On January 9, 2007 the Department submitted a supplemental report regarding Haylee and April, stating that James M.’s counselor at the Children’s Institute had told the social worker James M. had failed to participate in programs between December 2005 and February 2006, but had participated consistently since March 2006, had submitted clean drug tests, and was taking responsibility for his drug addiction problem. The Department further reported that James M. had missed four of his six scheduled visits with his children between October and December of 2006, and when the social worker tried to interview him, James M. refused to discuss the case. On January 9, 2007 the case was continued to January 25 for a contested permanency planning review hearing as to Haylee and April and a contested dispositional hearing as to Gabriel. On January 25 the Department submitted a further report, indicating that James M.’s visitation with his children continued to be problematic. The Department further reported that on several occasions James M.’s girlfriend had taken the telephone from James M. when the social worker was speaking with him, stating that she “is better” at discussing the issues than he is. The social worker believed James M.’s asserted interest in reunifying with his children might be principally due to his girlfriend’s influence, and feared his interest would wane if the relationship were to end. The Department recommended that reunification services not be granted to James M. as to Gabriel.

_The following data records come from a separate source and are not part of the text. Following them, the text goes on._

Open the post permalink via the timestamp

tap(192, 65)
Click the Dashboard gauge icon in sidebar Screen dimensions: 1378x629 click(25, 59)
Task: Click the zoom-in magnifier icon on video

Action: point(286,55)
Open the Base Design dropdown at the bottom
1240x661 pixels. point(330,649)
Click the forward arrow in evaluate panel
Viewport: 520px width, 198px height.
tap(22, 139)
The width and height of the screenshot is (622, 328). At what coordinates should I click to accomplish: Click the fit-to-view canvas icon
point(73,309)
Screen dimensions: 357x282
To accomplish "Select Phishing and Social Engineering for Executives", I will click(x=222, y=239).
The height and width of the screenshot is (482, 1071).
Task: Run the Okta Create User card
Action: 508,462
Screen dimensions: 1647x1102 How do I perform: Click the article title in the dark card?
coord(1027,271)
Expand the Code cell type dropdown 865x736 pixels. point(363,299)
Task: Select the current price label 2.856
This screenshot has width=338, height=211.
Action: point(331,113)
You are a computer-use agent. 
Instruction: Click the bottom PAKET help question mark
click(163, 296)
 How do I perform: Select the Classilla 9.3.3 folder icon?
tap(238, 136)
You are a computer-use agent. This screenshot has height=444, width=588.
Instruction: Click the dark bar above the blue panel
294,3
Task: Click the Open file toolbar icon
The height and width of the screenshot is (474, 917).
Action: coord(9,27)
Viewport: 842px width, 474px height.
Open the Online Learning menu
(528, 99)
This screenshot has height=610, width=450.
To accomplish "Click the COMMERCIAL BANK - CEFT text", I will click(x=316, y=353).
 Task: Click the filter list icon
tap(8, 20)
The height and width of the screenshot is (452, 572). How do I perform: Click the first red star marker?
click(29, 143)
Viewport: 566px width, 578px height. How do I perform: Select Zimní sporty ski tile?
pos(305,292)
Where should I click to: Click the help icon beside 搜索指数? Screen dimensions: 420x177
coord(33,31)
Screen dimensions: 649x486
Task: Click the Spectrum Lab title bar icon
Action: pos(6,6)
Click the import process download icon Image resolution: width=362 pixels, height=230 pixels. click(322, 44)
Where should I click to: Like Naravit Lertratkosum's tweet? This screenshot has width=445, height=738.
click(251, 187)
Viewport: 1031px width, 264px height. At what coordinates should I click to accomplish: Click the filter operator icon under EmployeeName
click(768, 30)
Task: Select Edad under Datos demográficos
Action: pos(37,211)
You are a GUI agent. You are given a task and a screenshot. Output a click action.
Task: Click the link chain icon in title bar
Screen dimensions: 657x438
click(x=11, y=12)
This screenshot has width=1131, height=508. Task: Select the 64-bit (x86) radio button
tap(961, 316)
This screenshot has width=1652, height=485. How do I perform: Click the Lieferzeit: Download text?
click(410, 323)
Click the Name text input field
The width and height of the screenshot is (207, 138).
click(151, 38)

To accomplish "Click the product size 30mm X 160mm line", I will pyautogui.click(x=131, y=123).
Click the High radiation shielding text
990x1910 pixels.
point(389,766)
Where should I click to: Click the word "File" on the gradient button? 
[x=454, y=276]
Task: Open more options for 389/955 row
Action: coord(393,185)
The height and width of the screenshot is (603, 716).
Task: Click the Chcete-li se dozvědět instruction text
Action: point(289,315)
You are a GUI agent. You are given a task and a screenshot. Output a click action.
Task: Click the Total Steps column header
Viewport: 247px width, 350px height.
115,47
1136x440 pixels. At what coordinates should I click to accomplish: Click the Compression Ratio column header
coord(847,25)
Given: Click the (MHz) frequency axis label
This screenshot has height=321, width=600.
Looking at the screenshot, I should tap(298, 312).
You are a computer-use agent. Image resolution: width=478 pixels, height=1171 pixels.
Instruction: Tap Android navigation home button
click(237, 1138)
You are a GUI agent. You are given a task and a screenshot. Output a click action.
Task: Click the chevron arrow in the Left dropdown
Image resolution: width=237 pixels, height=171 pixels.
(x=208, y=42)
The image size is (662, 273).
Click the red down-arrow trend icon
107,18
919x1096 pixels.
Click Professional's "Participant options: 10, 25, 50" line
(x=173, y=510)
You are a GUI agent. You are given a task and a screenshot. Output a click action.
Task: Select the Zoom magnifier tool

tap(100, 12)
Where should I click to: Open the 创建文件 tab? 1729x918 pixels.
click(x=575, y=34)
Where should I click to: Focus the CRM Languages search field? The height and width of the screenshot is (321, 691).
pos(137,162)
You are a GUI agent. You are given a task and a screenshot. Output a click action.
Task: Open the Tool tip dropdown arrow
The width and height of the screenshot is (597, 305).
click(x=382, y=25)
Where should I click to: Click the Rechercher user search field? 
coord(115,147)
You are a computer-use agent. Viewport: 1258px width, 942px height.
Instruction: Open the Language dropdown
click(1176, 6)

There were several mix-ups as to the time scheduled for visits. On one occasion, the social worker arranged for a 7 p.m. visit for James M. with Haylee and April at a Burger King restaurant. The social worker and the foster mother arrived with the children at 6:50 p.m. but left when James M. had failed to arrived by 7:50 p.m. James M. later stated he thought the visit was scheduled for 6 p.m. and he was there, but he left at 6:30 p.m. when the others failed to arrive. However, Gabriel’s foster mother reported that James M. visited with Gabriel the same evening at another location at 7 p.m.
The section 366.22 hearing for Haylee and April and the dispositional hearing for Gabriel commenced on January 25, 2007. Initially, evidence was presented pertaining to the hearing for Haylee and April. James M. testified he had missed just one visit with his children in 18 months, the visits had gone well, and he wanted the children returned to his custody. James M. further testified he was participating in a drug program at the Children’s Institute, would graduate in March 2007, and had tested positive for drugs just once since he began testing. During cross-examination, James M. testified he was not sure how old Haylee and April were, when they were detained, or what grade Haylee was in.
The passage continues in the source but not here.